SOC treatments for mild to moderate AD include topical forms of corticosteroid, calcineurin inhibitors, and a phosphodiesterase 4 (PDE4) inhibitor. The recent approval of a topical Janus kinase (JAK) inhibitor holds promise that new treatment options could reduce unmet need and improve the patient journey.
- In mild to moderate AD patients, which QoL factors do you commonly discuss, particularly when flares occur?
- How might a topical JAK inhibitor improve the patient journey for mild to moderate AD patients?
It is true that insurance coverage/access is a key issue for topical JAKs. In my experience, this is not only for this class of medicine but for all branded topical products. In my area of the country , we are able to use specialty pharmacies to help patients with commercial insurance get access to these meds the majority of the time. If it were not for specialty pharmacies, I think access to topical JAks would be far more limited.
This in turn both affects the mental and physical health of the individual. Treatment will need to be based on severity of condition, patient's compliance with agreed upon regimen, and financial ability of individual to pay for newer and more effective medications in the event insurance does not cover treatment. Generally, the typical treatment will begin with topicals and then progress onwards. Steroids can be effective but side effects can cause more issues if used inappropriately. Ie skin bleaching with prolonged inappropriate use. Additionally, certain strengths of topical steroids can not be used on sensitive areas of the body, ie face, limiting effectiveness. New generation of topical meds like PDE4 inhibitors (Eucrisa) and JAK inhibitors (Opzelura) have shown great promise and results but insurance coverage can be difficult at times. Patient also do not want to pay the copays required at times.

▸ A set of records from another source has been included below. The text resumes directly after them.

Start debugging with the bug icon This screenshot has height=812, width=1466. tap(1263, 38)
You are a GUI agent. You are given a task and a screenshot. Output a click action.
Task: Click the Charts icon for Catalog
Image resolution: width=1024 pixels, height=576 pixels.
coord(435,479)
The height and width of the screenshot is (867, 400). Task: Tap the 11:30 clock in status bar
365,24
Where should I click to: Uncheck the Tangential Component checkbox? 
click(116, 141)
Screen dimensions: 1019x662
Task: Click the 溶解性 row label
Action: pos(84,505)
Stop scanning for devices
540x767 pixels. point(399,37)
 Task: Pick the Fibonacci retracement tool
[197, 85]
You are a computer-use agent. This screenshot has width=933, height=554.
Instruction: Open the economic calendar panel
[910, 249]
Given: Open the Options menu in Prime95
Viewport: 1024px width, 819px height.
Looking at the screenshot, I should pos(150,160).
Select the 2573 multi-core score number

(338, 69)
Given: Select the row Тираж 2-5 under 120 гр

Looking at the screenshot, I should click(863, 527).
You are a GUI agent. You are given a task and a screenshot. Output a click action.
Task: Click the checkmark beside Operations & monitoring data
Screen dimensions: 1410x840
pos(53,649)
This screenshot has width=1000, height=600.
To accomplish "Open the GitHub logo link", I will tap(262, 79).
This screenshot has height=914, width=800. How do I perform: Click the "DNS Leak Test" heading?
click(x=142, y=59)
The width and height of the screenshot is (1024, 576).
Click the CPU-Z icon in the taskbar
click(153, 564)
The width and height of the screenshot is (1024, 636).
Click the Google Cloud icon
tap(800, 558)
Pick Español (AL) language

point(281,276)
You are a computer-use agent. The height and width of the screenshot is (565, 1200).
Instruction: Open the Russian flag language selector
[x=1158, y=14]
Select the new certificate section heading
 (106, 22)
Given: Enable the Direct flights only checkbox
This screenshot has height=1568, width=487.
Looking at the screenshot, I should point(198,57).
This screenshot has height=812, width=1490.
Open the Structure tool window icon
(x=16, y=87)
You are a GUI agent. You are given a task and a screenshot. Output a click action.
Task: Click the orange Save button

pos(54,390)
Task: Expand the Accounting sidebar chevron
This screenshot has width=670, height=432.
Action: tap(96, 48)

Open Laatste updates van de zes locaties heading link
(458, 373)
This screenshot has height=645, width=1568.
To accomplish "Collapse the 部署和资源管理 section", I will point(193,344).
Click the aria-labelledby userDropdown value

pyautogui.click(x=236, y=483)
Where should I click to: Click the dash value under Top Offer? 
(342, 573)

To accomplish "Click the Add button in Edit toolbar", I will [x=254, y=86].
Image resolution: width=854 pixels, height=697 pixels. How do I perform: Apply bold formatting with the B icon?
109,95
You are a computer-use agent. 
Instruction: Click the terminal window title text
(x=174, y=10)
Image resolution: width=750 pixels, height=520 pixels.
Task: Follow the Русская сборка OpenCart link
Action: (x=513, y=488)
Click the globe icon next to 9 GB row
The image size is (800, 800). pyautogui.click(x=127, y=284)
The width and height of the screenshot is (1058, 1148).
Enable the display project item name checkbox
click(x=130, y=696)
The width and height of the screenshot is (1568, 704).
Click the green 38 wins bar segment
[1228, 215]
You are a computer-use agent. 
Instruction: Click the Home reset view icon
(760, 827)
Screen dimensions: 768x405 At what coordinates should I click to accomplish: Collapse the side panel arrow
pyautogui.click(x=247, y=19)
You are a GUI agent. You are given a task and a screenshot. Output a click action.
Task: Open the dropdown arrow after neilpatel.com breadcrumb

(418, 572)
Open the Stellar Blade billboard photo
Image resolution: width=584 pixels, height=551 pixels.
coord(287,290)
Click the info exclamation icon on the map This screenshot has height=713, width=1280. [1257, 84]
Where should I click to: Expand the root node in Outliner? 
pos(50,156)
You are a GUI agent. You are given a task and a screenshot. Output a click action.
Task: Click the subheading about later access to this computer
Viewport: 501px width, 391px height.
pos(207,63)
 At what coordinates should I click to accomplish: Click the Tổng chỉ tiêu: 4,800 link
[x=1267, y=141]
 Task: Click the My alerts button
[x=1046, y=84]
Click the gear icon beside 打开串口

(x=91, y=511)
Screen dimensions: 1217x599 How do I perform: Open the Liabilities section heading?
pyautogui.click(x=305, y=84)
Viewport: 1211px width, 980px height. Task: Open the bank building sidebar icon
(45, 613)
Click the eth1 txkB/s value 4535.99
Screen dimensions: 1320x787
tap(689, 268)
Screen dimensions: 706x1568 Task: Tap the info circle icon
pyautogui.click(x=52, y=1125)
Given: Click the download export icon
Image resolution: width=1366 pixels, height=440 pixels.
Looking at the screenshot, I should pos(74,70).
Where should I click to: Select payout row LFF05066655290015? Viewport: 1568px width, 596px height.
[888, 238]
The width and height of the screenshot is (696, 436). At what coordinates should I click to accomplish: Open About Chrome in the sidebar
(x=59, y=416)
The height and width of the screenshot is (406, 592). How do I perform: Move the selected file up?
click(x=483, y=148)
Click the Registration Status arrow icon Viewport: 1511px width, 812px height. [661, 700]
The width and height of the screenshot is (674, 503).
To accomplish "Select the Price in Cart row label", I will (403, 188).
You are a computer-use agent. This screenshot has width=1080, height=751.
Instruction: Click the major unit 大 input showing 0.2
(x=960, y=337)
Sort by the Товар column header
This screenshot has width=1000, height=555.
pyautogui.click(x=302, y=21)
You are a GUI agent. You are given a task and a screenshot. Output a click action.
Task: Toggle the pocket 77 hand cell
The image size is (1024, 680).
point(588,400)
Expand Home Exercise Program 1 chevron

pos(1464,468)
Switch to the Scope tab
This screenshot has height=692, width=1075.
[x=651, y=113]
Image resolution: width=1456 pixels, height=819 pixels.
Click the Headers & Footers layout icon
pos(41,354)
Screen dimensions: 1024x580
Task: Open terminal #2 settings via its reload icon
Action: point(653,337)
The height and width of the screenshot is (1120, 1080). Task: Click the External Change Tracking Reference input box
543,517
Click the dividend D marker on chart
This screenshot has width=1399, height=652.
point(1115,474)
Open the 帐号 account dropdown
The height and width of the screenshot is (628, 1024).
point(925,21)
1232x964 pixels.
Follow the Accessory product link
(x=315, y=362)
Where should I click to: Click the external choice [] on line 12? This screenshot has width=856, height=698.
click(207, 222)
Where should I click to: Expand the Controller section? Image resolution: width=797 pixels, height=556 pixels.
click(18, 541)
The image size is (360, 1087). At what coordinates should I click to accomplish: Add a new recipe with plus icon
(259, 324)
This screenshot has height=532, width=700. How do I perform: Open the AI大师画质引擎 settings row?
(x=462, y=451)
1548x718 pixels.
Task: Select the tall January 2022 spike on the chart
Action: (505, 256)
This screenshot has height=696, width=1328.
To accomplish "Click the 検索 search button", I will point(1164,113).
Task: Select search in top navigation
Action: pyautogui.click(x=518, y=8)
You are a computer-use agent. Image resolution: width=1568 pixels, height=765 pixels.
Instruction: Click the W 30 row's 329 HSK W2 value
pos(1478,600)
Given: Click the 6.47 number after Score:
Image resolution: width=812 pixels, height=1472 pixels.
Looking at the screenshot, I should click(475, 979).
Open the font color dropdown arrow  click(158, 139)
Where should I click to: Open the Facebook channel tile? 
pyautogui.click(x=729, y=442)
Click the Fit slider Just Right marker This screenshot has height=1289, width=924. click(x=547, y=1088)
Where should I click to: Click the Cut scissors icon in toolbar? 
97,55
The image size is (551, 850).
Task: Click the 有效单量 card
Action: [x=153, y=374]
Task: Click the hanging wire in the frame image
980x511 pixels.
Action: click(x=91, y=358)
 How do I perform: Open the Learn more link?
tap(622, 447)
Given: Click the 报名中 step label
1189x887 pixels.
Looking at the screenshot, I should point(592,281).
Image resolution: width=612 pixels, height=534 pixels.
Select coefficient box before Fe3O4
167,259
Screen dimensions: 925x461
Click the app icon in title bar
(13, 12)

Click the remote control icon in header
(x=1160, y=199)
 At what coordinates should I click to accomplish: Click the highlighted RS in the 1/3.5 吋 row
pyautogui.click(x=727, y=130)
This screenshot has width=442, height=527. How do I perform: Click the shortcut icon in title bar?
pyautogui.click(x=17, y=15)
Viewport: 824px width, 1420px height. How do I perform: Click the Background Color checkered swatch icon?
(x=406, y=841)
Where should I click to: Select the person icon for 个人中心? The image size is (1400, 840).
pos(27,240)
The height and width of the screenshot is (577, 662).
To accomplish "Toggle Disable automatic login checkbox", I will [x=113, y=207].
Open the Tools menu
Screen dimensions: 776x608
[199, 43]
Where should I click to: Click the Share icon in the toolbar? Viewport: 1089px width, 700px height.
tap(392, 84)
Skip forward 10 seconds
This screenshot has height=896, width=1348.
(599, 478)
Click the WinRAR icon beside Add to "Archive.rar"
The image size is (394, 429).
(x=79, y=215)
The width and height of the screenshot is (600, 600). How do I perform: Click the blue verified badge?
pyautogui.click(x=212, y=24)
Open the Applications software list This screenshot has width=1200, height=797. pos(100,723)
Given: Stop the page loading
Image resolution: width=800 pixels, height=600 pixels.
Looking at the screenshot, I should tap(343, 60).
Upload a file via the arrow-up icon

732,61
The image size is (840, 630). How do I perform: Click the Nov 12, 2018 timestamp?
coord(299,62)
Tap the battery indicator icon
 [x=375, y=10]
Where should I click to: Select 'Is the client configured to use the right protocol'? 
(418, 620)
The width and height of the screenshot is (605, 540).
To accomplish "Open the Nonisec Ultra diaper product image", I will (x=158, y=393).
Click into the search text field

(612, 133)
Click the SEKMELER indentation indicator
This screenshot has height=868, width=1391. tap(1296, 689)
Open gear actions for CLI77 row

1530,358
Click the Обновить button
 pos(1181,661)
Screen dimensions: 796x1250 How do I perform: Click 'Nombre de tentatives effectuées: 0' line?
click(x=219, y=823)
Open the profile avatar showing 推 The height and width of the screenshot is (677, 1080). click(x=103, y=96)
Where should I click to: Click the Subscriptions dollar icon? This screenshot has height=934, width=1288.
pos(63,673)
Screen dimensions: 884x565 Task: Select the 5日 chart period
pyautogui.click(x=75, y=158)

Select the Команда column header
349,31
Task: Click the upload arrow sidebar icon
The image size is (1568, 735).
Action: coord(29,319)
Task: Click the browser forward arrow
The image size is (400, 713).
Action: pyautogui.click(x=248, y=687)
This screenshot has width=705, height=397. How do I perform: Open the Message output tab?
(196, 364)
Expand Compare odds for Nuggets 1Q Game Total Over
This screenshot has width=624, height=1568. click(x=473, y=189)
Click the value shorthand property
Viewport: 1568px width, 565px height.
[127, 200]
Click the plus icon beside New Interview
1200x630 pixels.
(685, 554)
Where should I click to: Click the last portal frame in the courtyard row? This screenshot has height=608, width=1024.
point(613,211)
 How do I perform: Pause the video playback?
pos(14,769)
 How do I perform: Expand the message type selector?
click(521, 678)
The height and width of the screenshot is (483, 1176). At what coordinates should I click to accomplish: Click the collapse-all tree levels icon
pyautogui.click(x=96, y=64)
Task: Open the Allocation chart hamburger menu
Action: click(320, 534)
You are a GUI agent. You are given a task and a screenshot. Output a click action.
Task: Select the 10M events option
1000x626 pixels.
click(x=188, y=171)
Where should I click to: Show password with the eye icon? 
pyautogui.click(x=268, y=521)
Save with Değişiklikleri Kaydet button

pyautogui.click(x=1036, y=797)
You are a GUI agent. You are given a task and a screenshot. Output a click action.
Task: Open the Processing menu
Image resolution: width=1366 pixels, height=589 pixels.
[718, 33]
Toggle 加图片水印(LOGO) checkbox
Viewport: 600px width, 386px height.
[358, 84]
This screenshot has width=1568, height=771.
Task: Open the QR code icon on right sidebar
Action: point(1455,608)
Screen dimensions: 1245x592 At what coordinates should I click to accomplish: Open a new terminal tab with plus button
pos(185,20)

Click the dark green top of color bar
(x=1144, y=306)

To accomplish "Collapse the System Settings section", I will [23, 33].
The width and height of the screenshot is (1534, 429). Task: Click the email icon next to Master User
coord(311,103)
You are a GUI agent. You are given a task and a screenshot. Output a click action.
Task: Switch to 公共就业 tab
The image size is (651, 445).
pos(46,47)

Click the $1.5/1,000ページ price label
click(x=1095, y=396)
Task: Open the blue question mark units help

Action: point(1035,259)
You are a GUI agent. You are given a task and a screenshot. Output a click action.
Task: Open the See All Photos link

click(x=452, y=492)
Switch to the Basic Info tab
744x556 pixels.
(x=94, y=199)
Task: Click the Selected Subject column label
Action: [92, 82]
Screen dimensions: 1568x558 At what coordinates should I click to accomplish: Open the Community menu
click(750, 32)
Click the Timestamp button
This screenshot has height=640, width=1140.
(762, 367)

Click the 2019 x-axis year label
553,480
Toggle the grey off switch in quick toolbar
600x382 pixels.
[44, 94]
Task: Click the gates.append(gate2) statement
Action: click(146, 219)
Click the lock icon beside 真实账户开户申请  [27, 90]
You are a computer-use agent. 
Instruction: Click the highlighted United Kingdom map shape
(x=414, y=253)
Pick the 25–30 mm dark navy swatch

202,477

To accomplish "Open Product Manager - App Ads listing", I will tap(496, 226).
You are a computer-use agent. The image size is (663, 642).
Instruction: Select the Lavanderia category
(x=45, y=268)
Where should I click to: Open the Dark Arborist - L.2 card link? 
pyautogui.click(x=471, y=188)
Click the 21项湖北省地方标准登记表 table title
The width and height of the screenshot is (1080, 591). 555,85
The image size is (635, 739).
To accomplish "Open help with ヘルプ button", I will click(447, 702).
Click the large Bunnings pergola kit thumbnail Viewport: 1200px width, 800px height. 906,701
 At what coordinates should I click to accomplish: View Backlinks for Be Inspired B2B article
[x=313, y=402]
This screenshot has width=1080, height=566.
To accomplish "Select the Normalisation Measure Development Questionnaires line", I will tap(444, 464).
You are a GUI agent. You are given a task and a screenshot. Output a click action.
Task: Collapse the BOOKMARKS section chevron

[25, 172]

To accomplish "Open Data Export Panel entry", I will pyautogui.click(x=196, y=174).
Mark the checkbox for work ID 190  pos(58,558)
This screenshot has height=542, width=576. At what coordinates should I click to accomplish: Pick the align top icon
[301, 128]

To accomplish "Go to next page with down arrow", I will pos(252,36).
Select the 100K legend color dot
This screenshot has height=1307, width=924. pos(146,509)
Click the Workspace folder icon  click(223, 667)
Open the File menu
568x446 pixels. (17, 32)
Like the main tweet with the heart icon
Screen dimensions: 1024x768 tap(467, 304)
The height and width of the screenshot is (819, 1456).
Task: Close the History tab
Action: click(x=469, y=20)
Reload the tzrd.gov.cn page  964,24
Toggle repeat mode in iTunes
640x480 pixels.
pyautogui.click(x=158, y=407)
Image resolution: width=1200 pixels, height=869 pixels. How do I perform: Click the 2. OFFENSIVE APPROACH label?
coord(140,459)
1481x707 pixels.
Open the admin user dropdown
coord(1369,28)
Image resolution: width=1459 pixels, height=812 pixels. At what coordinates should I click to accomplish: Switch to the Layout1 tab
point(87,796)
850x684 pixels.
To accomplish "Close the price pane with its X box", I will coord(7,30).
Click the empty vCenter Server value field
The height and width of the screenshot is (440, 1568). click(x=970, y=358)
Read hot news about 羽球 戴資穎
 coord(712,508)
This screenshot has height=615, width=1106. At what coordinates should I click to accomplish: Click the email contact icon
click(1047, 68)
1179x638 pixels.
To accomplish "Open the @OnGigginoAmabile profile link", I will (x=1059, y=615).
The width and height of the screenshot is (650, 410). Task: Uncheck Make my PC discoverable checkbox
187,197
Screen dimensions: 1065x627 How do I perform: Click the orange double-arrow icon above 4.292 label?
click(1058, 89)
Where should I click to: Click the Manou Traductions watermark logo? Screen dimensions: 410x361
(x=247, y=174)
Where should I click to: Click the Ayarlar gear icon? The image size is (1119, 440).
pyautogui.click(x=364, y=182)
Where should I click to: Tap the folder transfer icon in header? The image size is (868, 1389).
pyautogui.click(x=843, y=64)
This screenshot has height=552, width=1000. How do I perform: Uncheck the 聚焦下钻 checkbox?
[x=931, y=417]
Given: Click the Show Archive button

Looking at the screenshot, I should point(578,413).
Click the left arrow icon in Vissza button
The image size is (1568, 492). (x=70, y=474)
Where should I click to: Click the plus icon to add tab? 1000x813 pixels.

Patient also need to follow recommended daily lifestyle/hygiene recommendations to help reduce flares (ie - avoiding prolonged hot showers, using emollients, avoid scratching at lesions etc).
The Topical JAK inhibitors may be a game changer in terms of reducing pruritis as well as overall improvement in AD. I do agree coverage for this will be very challenging.
Facial flares are very concerning.
Eucrisa produces burning in many patients and particularly on the face.
Topical steroids also have problems long term and need to be avoided particularly on the face.
I have used Opzelura which has been very successful in facial flare control in patients as described.
Recently cost / insurance issues addressed.
Apex pharmacy solves many issues and is recommended.
JAK inhibitors work very well for moderate to severe cases and are a great addition to available treatments.
A topical JAK can rapidly treat flares and return patient to a state of good mental and physical health
Topical JAKs help with reducing of proinflammatory mediators; thereby improving physical qnd psychosocial factors.
A topical JAK inhibitor is likely to be a great adjuvant medication during active flare ups with a potential for more long term maintenance usage to prevent flare ups in my opinion. The biggest hindrance is really insurance coverage for it.